Keep reading for Kevin and Steve's favorites from the week of Feb. 12, and then discuss your choices in the CBR forums.
"Batman" #28, by Dustin Nguyen (DC Comics)
The brilliance of this cover isn't so much about Dustin Nguyen's technical skills -- although there's no denying he's a tremendously skilled penciler and painter -- as it is about the concept. This cover is so well conceived that it would be virtually impossible for a reader with even a passing interest in DC's Dark Knight to pass up this issue. There's a mystery behind that aged metal door -- is it in Arkham Asylum? -- and only a Bat-emblem-shaped key will gain the reader entry. I'm not a fan of the typography of "A Secret Glimpse Into Batman Eternal" -- it's a strange color choice and jumble of fonts -- but I do like how the weird stain from the key hole draws the eye to the words. -- Kevin Melrose
"Kick-Ass 3" #6, by Jerome Opeña (Marvel)

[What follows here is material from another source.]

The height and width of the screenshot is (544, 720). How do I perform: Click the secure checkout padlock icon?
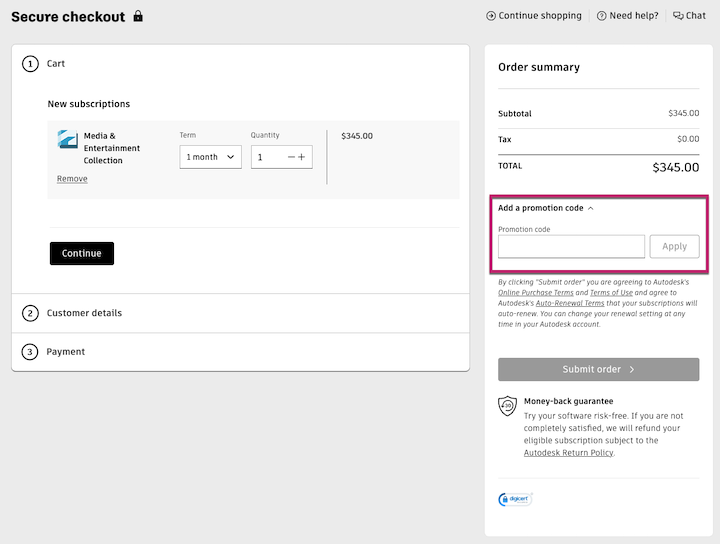[x=138, y=16]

Jerome Opeña's variant features Hit-Girl sitting serenely on top of a couple dead bodies in a dark homage to the classic "Saturday Evening Post" covers. The design was so iconic it was once used for the poster of "The Sting," the greatest con movie of all time. Opena really nails the character in profile -- a somber Hit-Girl placid and calm amidst the carnage below her. A great homage and impeccably drawn cover, "Kick-Ass 3" #6 was one of the more fun covers on offer this week. -- Steve Sunu
"X-Force" #1, by Phil Noto (Marvel)
Phil Noto's "X-Force" #1 variant continues Marvel's love of homages, this time giving a nod to the pulp/sci-fi covers of yesteryear. Everything from the design of the logo to the slogan and Noto's ethereal pencils lend a level of gravitas -- it's almost enough to believe the image is for an "X-Force" prose novel, no small feat for a comic book cover. -- Steve Sunu
"X-Men Legacy" #24, by Mike Del Mundo
It's perhaps not the strongest cover of Mike Del Mundo's stellar run on the series, but there's a sense of solemnity -- of finality -- to this one last illustration, as Blindfold shaves off Legion's trademark (and impossibly tall) mohawk, revealing him to look more like his father than he'd probably care to admit. -- Kevin Melrose
COVER OF THE WEEK: "Winter Soldier: The Bitter March" #1, by Andrew Robinson (Marvel)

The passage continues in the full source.